Les non-dits de l'économie

Une réforme structurelle pour la stabilité financière

Dans deux mois le peuple suisse aura exprimé son avis en ce qui concerne l’initiative pour une «Monnaie pleine», visant à empêcher les banques secondaires d’ouvrir des lignes de crédit sans avoir une épargne préalable afin de financer ces crédits, dont le résultat fait augmenter la masse monétaire dans l’ensemble du système bancaire.
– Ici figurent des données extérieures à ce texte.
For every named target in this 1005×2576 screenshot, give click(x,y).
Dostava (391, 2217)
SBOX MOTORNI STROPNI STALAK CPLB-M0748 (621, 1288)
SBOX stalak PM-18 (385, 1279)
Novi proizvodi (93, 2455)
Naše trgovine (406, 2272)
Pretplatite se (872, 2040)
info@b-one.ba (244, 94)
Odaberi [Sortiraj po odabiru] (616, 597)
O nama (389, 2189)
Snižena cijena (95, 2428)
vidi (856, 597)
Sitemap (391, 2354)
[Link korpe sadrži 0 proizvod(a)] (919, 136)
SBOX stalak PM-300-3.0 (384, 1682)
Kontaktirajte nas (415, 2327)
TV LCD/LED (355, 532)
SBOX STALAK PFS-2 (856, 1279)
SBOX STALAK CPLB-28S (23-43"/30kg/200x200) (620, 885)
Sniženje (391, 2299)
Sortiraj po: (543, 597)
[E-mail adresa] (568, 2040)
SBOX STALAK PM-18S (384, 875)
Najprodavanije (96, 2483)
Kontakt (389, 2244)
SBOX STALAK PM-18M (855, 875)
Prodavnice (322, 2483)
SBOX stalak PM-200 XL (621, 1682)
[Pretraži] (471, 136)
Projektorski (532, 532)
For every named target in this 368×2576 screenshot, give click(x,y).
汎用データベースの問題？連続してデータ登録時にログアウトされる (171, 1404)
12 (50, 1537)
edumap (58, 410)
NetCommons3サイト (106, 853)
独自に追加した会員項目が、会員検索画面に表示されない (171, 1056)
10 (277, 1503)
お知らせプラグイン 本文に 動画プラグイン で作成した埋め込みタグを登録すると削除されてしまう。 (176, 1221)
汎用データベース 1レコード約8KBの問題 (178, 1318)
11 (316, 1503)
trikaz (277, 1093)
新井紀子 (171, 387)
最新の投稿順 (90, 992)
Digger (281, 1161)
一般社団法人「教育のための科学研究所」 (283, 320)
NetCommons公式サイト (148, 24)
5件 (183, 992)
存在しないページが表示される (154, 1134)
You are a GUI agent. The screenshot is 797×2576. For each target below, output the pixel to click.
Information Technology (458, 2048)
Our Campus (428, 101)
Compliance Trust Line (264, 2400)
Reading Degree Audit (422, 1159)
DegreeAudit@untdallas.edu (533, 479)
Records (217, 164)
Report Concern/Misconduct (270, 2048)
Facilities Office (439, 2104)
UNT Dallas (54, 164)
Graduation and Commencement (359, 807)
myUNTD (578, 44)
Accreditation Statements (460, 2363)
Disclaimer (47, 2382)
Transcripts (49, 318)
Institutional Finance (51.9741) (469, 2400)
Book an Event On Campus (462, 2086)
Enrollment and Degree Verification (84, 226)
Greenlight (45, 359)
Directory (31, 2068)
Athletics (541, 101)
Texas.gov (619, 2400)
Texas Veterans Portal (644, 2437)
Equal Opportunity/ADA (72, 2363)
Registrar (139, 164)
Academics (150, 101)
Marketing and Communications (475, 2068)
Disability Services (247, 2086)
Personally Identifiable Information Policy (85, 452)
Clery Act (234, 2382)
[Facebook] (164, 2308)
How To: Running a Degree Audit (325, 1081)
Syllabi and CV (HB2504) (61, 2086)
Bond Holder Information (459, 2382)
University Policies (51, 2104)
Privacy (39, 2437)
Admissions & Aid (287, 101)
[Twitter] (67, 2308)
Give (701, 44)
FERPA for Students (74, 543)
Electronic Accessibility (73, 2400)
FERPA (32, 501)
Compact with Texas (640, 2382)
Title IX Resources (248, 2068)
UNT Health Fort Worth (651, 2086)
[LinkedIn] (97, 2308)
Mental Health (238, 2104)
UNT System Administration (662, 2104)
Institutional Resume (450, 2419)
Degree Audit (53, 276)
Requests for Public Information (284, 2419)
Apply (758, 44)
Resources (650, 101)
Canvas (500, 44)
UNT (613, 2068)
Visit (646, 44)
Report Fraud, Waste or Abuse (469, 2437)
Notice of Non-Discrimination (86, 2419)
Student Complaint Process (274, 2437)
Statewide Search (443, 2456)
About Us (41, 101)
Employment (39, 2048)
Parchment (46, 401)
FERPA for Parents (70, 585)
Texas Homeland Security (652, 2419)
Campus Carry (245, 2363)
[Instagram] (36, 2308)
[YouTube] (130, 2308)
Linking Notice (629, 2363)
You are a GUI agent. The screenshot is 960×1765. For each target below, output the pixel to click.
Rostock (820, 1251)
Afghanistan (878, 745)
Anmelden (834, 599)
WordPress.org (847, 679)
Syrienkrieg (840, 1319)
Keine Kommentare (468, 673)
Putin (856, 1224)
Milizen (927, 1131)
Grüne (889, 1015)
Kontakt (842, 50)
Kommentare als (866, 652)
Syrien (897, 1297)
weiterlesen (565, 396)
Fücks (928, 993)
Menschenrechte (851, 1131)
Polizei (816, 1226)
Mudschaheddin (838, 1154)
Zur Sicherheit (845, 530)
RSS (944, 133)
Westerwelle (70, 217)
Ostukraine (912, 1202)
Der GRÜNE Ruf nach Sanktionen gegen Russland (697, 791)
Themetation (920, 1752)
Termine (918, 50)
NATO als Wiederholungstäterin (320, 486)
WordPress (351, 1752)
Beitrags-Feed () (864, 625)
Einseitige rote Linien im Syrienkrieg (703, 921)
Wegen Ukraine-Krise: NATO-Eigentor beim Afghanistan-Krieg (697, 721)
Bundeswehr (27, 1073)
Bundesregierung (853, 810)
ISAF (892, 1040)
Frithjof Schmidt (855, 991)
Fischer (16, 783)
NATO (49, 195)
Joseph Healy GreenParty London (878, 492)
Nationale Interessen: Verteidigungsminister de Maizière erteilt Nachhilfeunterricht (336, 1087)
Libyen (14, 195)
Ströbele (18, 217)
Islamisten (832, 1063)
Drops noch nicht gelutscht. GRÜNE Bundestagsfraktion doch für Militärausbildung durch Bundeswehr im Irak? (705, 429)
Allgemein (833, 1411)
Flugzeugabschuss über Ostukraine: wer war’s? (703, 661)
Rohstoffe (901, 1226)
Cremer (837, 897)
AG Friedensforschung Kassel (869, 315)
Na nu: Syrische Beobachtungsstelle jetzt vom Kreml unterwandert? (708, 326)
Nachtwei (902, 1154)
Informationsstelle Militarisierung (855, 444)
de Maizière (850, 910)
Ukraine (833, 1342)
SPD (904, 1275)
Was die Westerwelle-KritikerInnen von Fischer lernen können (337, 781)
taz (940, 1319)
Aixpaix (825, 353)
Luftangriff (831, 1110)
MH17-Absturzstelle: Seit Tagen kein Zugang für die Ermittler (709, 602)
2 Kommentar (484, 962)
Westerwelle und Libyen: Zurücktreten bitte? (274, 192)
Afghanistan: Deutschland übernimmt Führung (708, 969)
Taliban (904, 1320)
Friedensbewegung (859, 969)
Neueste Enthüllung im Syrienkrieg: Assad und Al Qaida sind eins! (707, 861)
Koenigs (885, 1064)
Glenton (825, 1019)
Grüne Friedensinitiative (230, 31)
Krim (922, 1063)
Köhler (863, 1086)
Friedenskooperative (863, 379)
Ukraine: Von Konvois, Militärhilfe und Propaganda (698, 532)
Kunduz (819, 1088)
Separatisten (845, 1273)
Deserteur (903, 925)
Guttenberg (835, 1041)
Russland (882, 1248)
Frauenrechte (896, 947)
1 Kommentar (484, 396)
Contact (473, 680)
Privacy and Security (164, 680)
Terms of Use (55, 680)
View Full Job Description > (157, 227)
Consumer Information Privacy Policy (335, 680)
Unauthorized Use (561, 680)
La classe politique, les milieux économiques et les institutions financières sont contraires à cette initiative, parce qu’ils craignent de perdre une partie de leurs propres privilèges de court terme liés à l’émission de monnaie scripturale par les banques secondaires. Il est dès lors évident que l’initiative «Monnaie pleine» sera refusée le 10 juin 2018. Néanmoins, il sera utile de continuer à réfléchir sur la nécessité de mettre en œuvre une réforme structurelle d’ordre monétaire, en Suisse comme ailleurs, pour éviter que les banques – notamment celles trop grandes pour faire faillite – continuent d’abuser de leur capacité de créer de la monnaie ex-nihilo. Cette création monétaire excessive donne lieu à des bulles du crédit qui, lorsqu’elles enflent, augmentent la fragilité financière du système bancaire dans son ensemble. Il suffit de rappeler la bulle des «subprime» aux États-Unis pour comprendre les effets dramatiques induits par l’abus du levier du crédit par les banques – qui doivent par conséquent être réglementées beaucoup mieux et davantage que les institutions financières non-bancaires (qui ne peuvent pas octroyer des crédits sans avoir d’abord récolté l’épargne nécessaire pour ce faire).

Sans passer d’un extrême à l’autre, entendez passer du régime bancaire ultralibéral actuel au régime monopolistique proposé par l’initiative «Monnaie pleine», il convient de faire en sorte qu’une troisième voie assure davantage de stabilité financière au secteur bancaire, soutenant l’économie réelle qui engendre des richesses, des places de travail et des recettes fiscales.

Ainsi que le proposa David Ricardo en 1824 pour la Banque d’Angleterre, il faut séparer de manière explicite dans la comptabilité des banques l’émission monétaire et l’octroi de crédit. Cette séparation permettra de voir clairement lorsqu’une banque abuse de sa capacité d’ouvrir des lignes de crédit sans avoir l’épargne suffisante pour financer des transactions purement spéculatives, qui enflent la masse monétaire sans aucunement contribuer à la production.

L’inflation est définie justement par l’écart existant entre la masse monétaire et tout ce qui est produit dans l’ensemble de l’économie, étant donné que le pouvoir d’achat de la monnaie dépend de ce que l’on peut acheter sur le marché des biens et services.

Pour comprendre quel type de réforme monétaire mettre en œuvre, il faut avant tout comprendre la nature de la monnaie bancaire. L’initiative «Monnaie pleine» peut aider à ce faire, mais à cet égard il faut que le débat politique soit objectif et désintéressé, au lieu d’être très superficiel et partisan.